## [WORK ITEM]
Transcribe the records that follow, preserving every word.

## [DATA EXTRACT]
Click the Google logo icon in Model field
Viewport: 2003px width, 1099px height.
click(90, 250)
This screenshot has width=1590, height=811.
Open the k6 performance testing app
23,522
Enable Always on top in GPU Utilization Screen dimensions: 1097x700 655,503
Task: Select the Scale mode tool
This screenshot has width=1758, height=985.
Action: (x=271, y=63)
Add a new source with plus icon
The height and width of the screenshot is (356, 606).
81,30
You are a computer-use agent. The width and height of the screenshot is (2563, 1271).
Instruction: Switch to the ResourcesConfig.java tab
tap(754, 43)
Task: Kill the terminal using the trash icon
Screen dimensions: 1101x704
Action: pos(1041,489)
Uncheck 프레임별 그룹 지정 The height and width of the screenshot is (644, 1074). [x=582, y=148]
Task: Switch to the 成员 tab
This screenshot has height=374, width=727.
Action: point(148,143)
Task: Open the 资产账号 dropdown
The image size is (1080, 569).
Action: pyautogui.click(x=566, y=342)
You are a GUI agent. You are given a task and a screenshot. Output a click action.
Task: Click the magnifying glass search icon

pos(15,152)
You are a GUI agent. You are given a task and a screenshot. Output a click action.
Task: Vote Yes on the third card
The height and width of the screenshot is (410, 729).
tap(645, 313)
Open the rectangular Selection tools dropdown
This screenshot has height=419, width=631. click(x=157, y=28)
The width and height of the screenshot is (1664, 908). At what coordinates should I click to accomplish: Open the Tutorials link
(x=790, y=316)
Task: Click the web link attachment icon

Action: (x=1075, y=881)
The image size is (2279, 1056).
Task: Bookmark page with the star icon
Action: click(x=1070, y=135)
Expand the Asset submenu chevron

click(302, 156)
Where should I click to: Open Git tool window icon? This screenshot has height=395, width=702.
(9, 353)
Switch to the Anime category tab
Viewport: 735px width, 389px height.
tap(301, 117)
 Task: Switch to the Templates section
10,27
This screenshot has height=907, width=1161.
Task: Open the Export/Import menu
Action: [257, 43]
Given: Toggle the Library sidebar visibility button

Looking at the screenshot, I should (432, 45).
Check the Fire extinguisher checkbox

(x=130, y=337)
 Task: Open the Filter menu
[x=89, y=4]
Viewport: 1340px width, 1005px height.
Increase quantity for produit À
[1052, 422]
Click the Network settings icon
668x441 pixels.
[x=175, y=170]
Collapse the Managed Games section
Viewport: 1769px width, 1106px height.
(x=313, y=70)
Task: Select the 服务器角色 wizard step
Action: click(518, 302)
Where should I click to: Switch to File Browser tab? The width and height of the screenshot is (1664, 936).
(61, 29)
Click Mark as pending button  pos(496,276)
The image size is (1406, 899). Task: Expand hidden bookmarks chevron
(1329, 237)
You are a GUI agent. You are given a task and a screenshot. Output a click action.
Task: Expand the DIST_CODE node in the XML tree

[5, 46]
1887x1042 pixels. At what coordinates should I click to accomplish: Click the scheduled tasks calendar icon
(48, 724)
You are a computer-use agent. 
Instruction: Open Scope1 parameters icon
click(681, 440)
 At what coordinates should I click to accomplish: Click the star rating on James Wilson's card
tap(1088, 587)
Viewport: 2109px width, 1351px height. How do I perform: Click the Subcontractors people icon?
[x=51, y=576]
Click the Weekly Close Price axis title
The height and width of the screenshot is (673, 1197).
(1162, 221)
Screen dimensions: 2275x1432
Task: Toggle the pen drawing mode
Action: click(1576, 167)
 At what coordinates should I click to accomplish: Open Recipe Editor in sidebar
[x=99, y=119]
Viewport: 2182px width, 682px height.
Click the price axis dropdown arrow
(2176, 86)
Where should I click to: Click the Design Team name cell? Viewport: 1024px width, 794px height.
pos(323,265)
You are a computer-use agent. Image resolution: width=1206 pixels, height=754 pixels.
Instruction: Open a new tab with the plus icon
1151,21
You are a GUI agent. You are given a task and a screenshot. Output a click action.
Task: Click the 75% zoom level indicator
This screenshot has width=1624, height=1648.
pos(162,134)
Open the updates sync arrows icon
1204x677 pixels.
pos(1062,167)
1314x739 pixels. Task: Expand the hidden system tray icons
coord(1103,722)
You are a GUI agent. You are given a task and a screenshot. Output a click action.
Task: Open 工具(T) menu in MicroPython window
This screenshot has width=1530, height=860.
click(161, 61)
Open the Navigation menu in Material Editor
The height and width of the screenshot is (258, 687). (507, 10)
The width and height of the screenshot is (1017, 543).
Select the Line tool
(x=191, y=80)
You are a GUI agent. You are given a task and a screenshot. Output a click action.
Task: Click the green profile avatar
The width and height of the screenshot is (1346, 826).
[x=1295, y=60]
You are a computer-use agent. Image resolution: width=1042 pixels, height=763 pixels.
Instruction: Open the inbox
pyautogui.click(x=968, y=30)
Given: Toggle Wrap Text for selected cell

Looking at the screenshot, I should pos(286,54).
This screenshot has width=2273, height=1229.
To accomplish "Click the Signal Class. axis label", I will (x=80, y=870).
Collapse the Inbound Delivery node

## [OUTPUT BELOW]
Click the Google logo icon in Model field
Viewport: 2003px width, 1099px height.
click(90, 250)
This screenshot has width=1590, height=811.
Open the k6 performance testing app
23,522
Enable Always on top in GPU Utilization Screen dimensions: 1097x700 655,503
Task: Select the Scale mode tool
This screenshot has width=1758, height=985.
Action: (x=271, y=63)
Add a new source with plus icon
The height and width of the screenshot is (356, 606).
81,30
You are a computer-use agent. The width and height of the screenshot is (2563, 1271).
Instruction: Switch to the ResourcesConfig.java tab
tap(754, 43)
Task: Kill the terminal using the trash icon
Screen dimensions: 1101x704
Action: pos(1041,489)
Uncheck 프레임별 그룹 지정 The height and width of the screenshot is (644, 1074). [x=582, y=148]
Task: Switch to the 成员 tab
This screenshot has height=374, width=727.
Action: point(148,143)
Task: Open the 资产账号 dropdown
The image size is (1080, 569).
Action: pyautogui.click(x=566, y=342)
You are a GUI agent. You are given a task and a screenshot. Output a click action.
Task: Click the magnifying glass search icon

pos(15,152)
You are a GUI agent. You are given a task and a screenshot. Output a click action.
Task: Vote Yes on the third card
The height and width of the screenshot is (410, 729).
tap(645, 313)
Open the rectangular Selection tools dropdown
This screenshot has height=419, width=631. click(x=157, y=28)
The width and height of the screenshot is (1664, 908). At what coordinates should I click to accomplish: Open the Tutorials link
(x=790, y=316)
Task: Click the web link attachment icon

Action: (x=1075, y=881)
The image size is (2279, 1056).
Task: Bookmark page with the star icon
Action: click(x=1070, y=135)
Expand the Asset submenu chevron

click(302, 156)
Where should I click to: Open Git tool window icon? This screenshot has height=395, width=702.
(9, 353)
Switch to the Anime category tab
Viewport: 735px width, 389px height.
tap(301, 117)
 Task: Switch to the Templates section
10,27
This screenshot has height=907, width=1161.
Task: Open the Export/Import menu
Action: [257, 43]
Given: Toggle the Library sidebar visibility button

Looking at the screenshot, I should (432, 45).
Check the Fire extinguisher checkbox

(x=130, y=337)
 Task: Open the Filter menu
[x=89, y=4]
Viewport: 1340px width, 1005px height.
Increase quantity for produit À
[1052, 422]
Click the Network settings icon
668x441 pixels.
[x=175, y=170]
Collapse the Managed Games section
Viewport: 1769px width, 1106px height.
(x=313, y=70)
Task: Select the 服务器角色 wizard step
Action: click(518, 302)
Where should I click to: Switch to File Browser tab? The width and height of the screenshot is (1664, 936).
(61, 29)
Click Mark as pending button  pos(496,276)
The image size is (1406, 899). Task: Expand hidden bookmarks chevron
(1329, 237)
You are a GUI agent. You are given a task and a screenshot. Output a click action.
Task: Expand the DIST_CODE node in the XML tree

[5, 46]
1887x1042 pixels. At what coordinates should I click to accomplish: Click the scheduled tasks calendar icon
(48, 724)
You are a computer-use agent. 
Instruction: Open Scope1 parameters icon
click(681, 440)
 At what coordinates should I click to accomplish: Click the star rating on James Wilson's card
tap(1088, 587)
Viewport: 2109px width, 1351px height. How do I perform: Click the Subcontractors people icon?
[x=51, y=576]
Click the Weekly Close Price axis title
The height and width of the screenshot is (673, 1197).
(1162, 221)
Screen dimensions: 2275x1432
Task: Toggle the pen drawing mode
Action: click(1576, 167)
 At what coordinates should I click to accomplish: Open Recipe Editor in sidebar
[x=99, y=119]
Viewport: 2182px width, 682px height.
Click the price axis dropdown arrow
(2176, 86)
Where should I click to: Click the Design Team name cell? Viewport: 1024px width, 794px height.
pos(323,265)
You are a computer-use agent. Image resolution: width=1206 pixels, height=754 pixels.
Instruction: Open a new tab with the plus icon
1151,21
You are a GUI agent. You are given a task and a screenshot. Output a click action.
Task: Click the 75% zoom level indicator
This screenshot has width=1624, height=1648.
pos(162,134)
Open the updates sync arrows icon
1204x677 pixels.
pos(1062,167)
1314x739 pixels. Task: Expand the hidden system tray icons
coord(1103,722)
You are a GUI agent. You are given a task and a screenshot. Output a click action.
Task: Open 工具(T) menu in MicroPython window
This screenshot has width=1530, height=860.
click(161, 61)
Open the Navigation menu in Material Editor
The height and width of the screenshot is (258, 687). (507, 10)
The width and height of the screenshot is (1017, 543).
Select the Line tool
(x=191, y=80)
You are a GUI agent. You are given a task and a screenshot. Output a click action.
Task: Click the green profile avatar
The width and height of the screenshot is (1346, 826).
[x=1295, y=60]
You are a computer-use agent. Image resolution: width=1042 pixels, height=763 pixels.
Instruction: Open the inbox
pyautogui.click(x=968, y=30)
Given: Toggle Wrap Text for selected cell

Looking at the screenshot, I should pos(286,54).
This screenshot has width=2273, height=1229.
To accomplish "Click the Signal Class. axis label", I will (x=80, y=870).
Collapse the Inbound Delivery node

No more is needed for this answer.